8x instant compression, no training needed.

First open-source implementation of Google's TurboQuant ([ICLR 2026](https://arxiv.org/abs/2504.19874)) for vector search.

```python
from turboquant_vectors import compress, search

compressed = compress(embeddings, bits=4)  # 307 MB -> 38 MB
indices, scores = search(compressed, query, top_k=10)
```

### Why

FAISS Product Quantization requires k-means training per dataset. TurboQuant is instant (data-oblivious), compresses 2-2.5x faster, and gets up to +8pp better recall at the same storage budget.
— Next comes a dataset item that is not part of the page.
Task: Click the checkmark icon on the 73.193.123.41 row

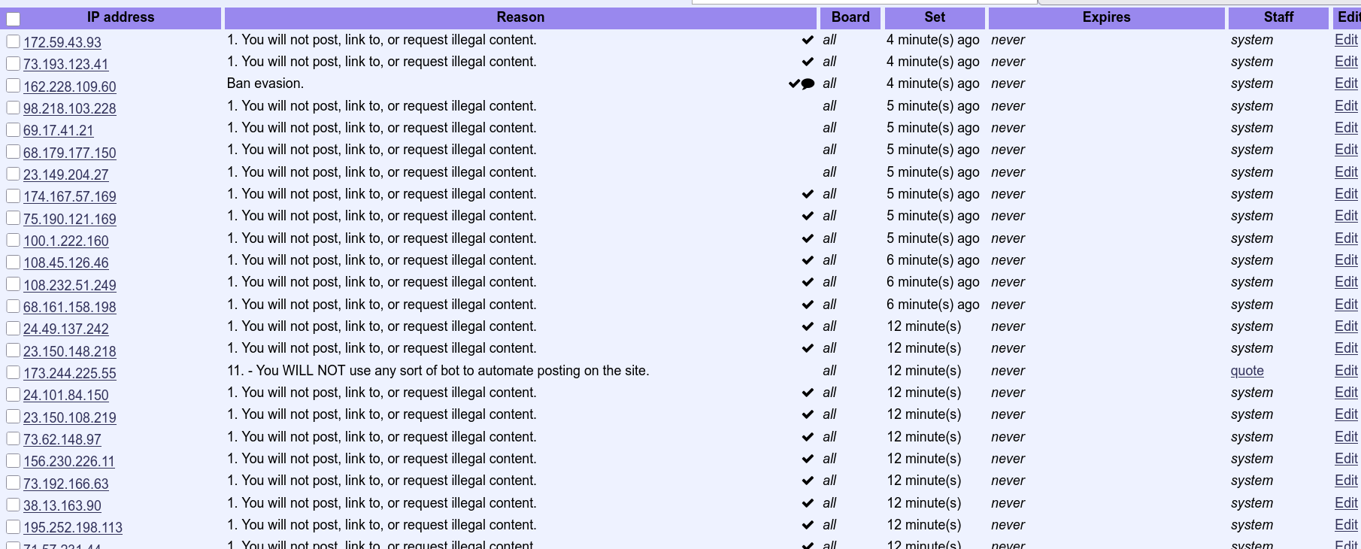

### Benchmarks (50K vectors, 1536-dim)

| Budget | TurboQuant | FAISS PQ | Delta | Compress Time |
|--------|-----------|----------|-------|---------------|
| 2-bit (384 B/vec) | **52.8%** | 45.7% | **+7.1pp** | 3.8s vs 8.5s |
| 4-bit (768 B/vec) | **83.8%** | 75.8% | **+8.0pp** | 6.5s vs 16.0s |

---

## Install

```bash
pip install turboquant-vectors
```

Requires only numpy. No torch, no scipy for the privacy module.

## Full API

### PrivateEncoder

```python
PrivateEncoder.generate(dim)           # New key from OS entropy
PrivateEncoder.from_seed(dim, seed)    # Deterministic key (seed >= 2^64)
PrivateEncoder.load_key(path)          # Load from .tqkey file

encoder.rotate(vectors)                # Apply rotation
encoder.unrotate(vectors)              # Reverse rotation (needs key)
encoder.save_key(path)                 # Save to .tqkey file
encoder.fingerprint()                  # 16-char hex key ID
encoder.rekey_vectors(vecs, old_enc)   # Switch keys without unrotating
encoder.rotate_and_compress(vecs, 4)   # Privacy + compression
encoder.make_canary() / verify_canary()  # Key verification without originals
```

### Compression

```python
compress(vectors, bits=4)              # Compress vectors
decompress(compressed)                 # Restore to float32
search(compressed, query, top_k=10)    # Search compressed vectors
compressed.save(path) / .load(path)    # Persistence
```

## Paper

**TurboQuant: Online Vector Quantization with Near-optimal Distortion Rate**
Zandieh, Daliri, Hadian, Mirrokni (Google Research)
ICLR 2026 | [arXiv:2504.19874](https://arxiv.org/abs/2504.19874)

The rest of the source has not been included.